Chaque fois que j’écris sur l’urgence climatique, j’ai un peu l’impression de rédiger la même chronique d’une catastrophe annoncée. Mais il y a pire. Rédiger les mêmes avertissements scientifiques depuis plus de 40 ans et être ignoré. Alerter nos dirigeants, études scientifiques à l’appui, que l’on court vers la catastrophe climatique et constater des décennies plus tard que rien n’a changé, ou si peu.

L’an dernier, à pareille date, je me demandais combien d’étés meurtriers il nous faudra encore pour prendre vraiment la mesure de l’urgence climatique et des actions radicales qui s’imposent.
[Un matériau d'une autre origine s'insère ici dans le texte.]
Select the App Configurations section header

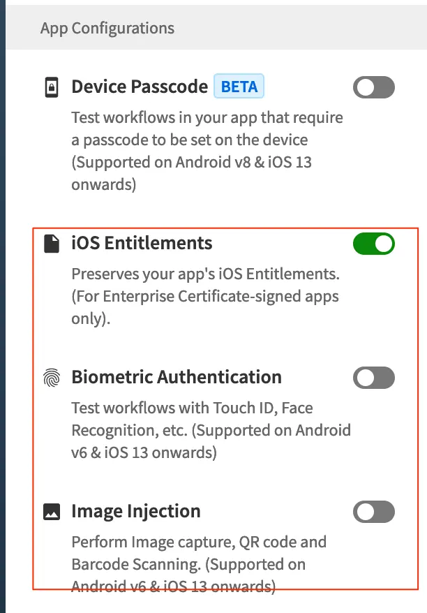click(107, 29)
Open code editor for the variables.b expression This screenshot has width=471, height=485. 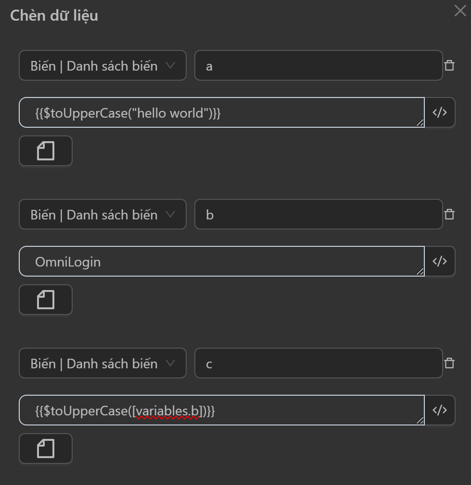coord(440,411)
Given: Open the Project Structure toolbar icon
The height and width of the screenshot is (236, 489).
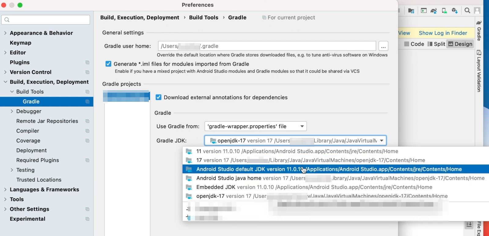Looking at the screenshot, I should pyautogui.click(x=411, y=11).
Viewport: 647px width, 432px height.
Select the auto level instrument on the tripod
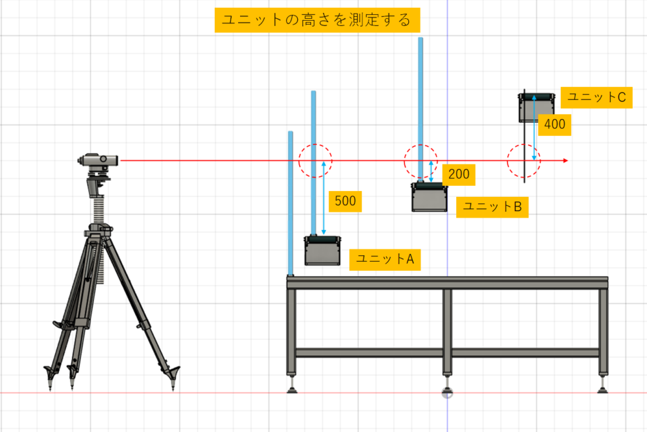coord(99,160)
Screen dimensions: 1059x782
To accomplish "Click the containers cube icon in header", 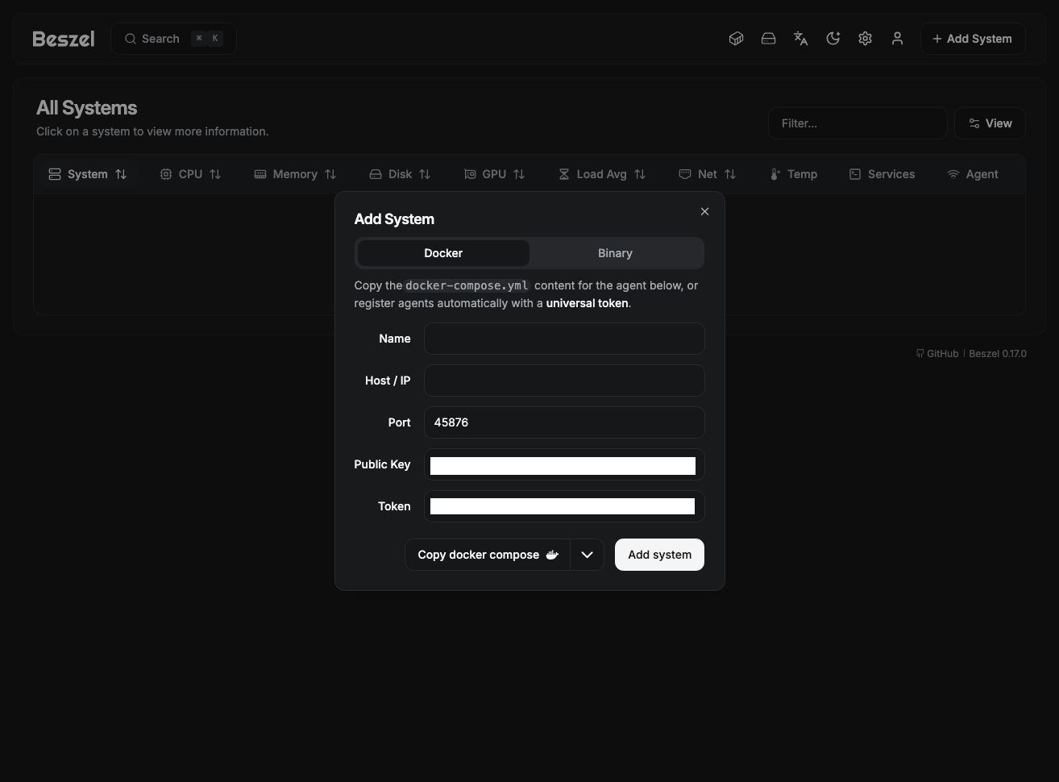I will [736, 39].
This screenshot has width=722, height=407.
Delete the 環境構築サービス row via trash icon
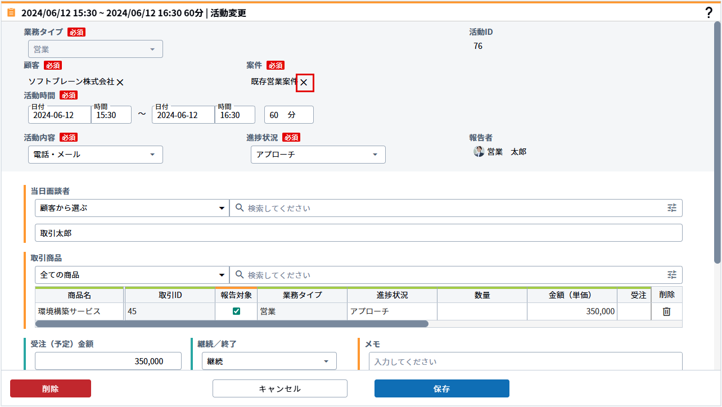click(666, 311)
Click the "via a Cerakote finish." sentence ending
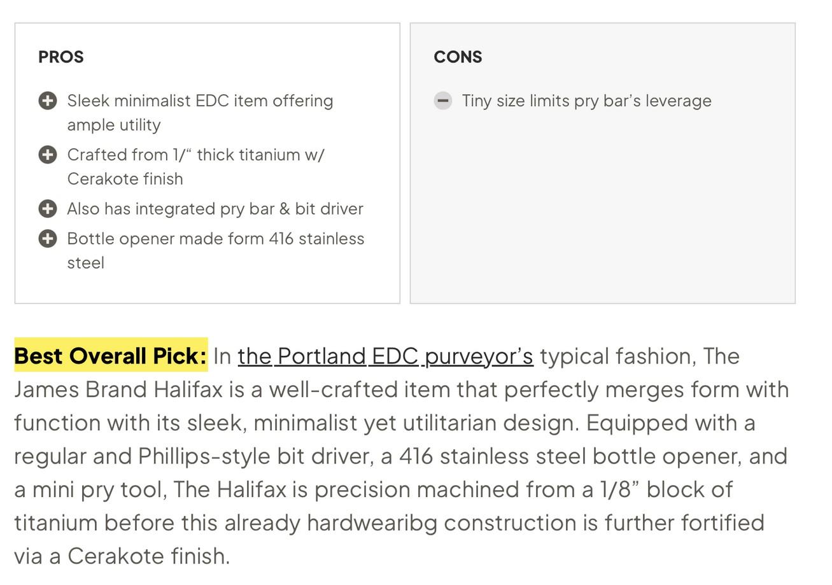 tap(122, 556)
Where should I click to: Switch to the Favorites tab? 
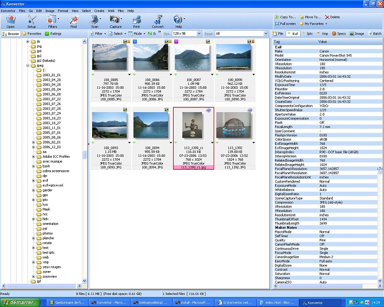tap(32, 34)
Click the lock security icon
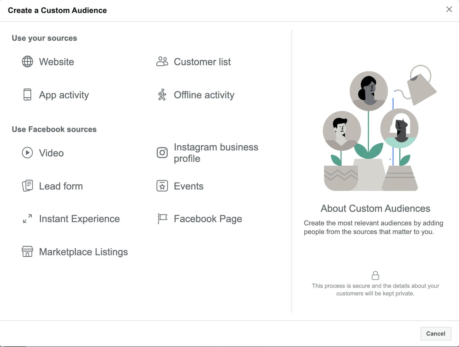 [375, 276]
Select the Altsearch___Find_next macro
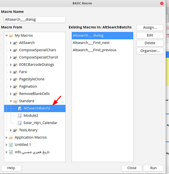The width and height of the screenshot is (169, 174). click(91, 43)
Réponse : au moins un autre encore, semble-t-il.

En mai dernier, un rapport alarmant de l’Organisation des Nations unies (ONU), qui faisait suite à un rapport tout aussi alarmant du Groupe d’experts intergouvernemental sur l’évolution du climat (GIEC), rappelait à ceux qui en doutent encore qu’à cause de l’incapacité de nos dirigeants à s’attaquer au dérèglement climatique, l’humanité court à sa perte. Les voyants environnementaux sont au rouge. Les sept dernières années ont été les plus chaudes jamais enregistrées. Les épisodes météorologiques extrêmes que nous vivons ont des effets néfastes tout aussi extrêmes. Des gens meurent. D’autres sont forcés de se déplacer pour survivre. Des vies sont bouleversées. Des milliards de dollars sont perdus.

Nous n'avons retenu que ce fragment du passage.